A gRPC Service ML Model Deployment

Mon 20 January 2020

This blog post builds on the ideas started in three previous blog posts.

In this blog post I'll show how to deploy the same ML model that l deployed as a batch job in this blog post, as a task queue in this blog post, inside an AWS Lambda in this blog post, and a Kafka streaming application in this blog post.

The code in this blog post can be found in this github repo.


With the rise of service oriented architectures and microservice architectures, the gRPC system has become a popular choice for building services. gRPC is a fairly new system for doing inter-service communication through Remote Procedure Calls (RPC) that started in Google in 2015. A remote procedure call is an abstraction that allows a developer to make a call to a function that runs in a separate process, but that looks like it executes locally. gRPC is a standard for defining the data exchanged in an RPC call and the API of the function through protocol buffers. gRPC also supports many other features, such as simple and streaming RPC invocations, authentication, and load balancing.
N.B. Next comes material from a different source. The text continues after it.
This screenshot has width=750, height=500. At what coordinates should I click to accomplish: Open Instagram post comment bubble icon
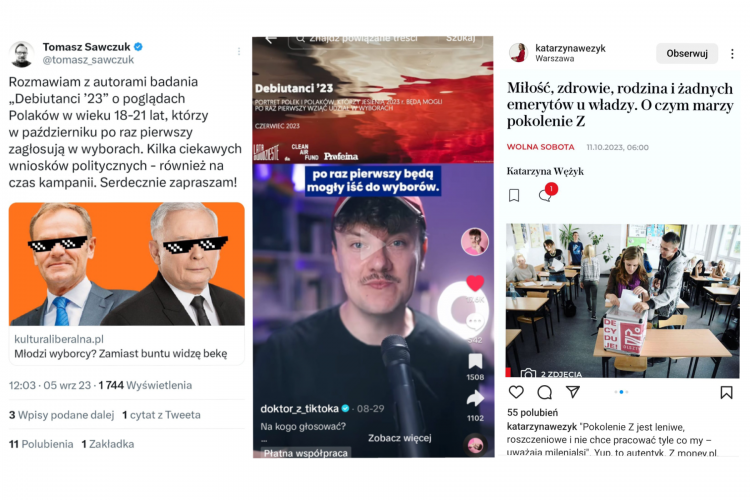(544, 392)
Protocol buffers are defined through an interface definition language, and the code that actually does the serialization/deserialization is then generated from the definition. Once a protocol buffer definition file is created, the protocol buffer definition can be compiled into many different programming languages through a compiler. This allows gRPC to be a cross-language standard for a common exchange format between services.

gRPC services are coded in much the same way as a regular web service but have several differences that will affect the service we'll build in this blog post. First, protocol buffers are statically typed, which makes the serialized data packages smaller but allows for less flexibility in the code of the service. Second, protocol buffers must be compiled to source code, which makes it harder to evolve services that use them. Lastly, a protocol buffer is a binary data structure that is optimized for size and processing speed, whereas a JSON data structure is a string-based data structure optimized for simplicity and readability. In performance comparisons, protocol buffers have been found to be many times faster than JSON.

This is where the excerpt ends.